Prompt
Could you write out the passage on Obama's budget word for word, starting at "Further irritants to" and ending at "and low unemployment."?

[Study text — start]

Further irritants to Republicans are embedded in the administration’s tax-and-spending plan, including steps to fight climate change that they have ridiculed and the continued existence of the health care plan the GOP has vowed to uproot.

By Obama’s reckoning, this all adds up to persistent deficits, estimated at $687 billion in 2025 despite what the administration predicts will be relatively strong economic growth and low unemployment.

Obama is at pains to say that’s not so bad after much higher deficits in recent years. “The key test of fiscal sustainability is whether debt is stable or declining as a share of the economy,” he says in his budget message. “The budget meets that test.”

That may be fine for Obama and Democrats in Congress, but Republicans are betting their political election gains on a different test entirely.

“Our budget will balance, and it will help promote job creation and higher wages, not more government bureaucracy,” House Speaker John Boehner said in a statement that also said the president wants to “impose new taxes and more spending without a responsible plan to honestly address the big challenges facing our country.”

[Study text — finish]
[Data records — start]

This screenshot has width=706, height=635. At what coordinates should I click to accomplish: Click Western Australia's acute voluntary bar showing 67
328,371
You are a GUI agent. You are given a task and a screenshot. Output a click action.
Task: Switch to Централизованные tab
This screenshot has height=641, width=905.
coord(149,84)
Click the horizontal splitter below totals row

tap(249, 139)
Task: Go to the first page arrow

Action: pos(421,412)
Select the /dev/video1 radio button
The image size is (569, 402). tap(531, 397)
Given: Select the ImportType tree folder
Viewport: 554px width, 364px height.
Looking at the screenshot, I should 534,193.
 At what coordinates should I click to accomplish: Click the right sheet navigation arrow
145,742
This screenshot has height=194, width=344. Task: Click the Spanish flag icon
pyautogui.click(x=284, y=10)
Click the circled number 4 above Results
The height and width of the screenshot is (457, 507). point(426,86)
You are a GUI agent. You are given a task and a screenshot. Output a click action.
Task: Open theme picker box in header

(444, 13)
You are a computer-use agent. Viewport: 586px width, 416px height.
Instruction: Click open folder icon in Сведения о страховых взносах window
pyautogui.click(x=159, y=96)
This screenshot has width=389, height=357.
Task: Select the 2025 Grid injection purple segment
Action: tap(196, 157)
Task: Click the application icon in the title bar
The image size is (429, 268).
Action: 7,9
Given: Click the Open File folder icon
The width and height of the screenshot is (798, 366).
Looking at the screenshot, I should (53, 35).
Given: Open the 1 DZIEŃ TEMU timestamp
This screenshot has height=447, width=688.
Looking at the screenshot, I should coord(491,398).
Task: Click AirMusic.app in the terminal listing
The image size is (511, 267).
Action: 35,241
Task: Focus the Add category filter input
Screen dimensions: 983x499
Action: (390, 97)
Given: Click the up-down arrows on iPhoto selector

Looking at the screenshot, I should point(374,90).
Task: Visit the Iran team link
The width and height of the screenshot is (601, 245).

[Data records — finish]

Output of the exercise
Further irritants to Republicans are embedded in the administration’s tax-and-spending plan, including steps to fight climate change that they have ridiculed and the continued existence of the health care plan the GOP has vowed to uproot.

By Obama’s reckoning, this all adds up to persistent deficits, estimated at $687 billion in 2025 despite what the administration predicts will be relatively strong economic growth and low unemployment.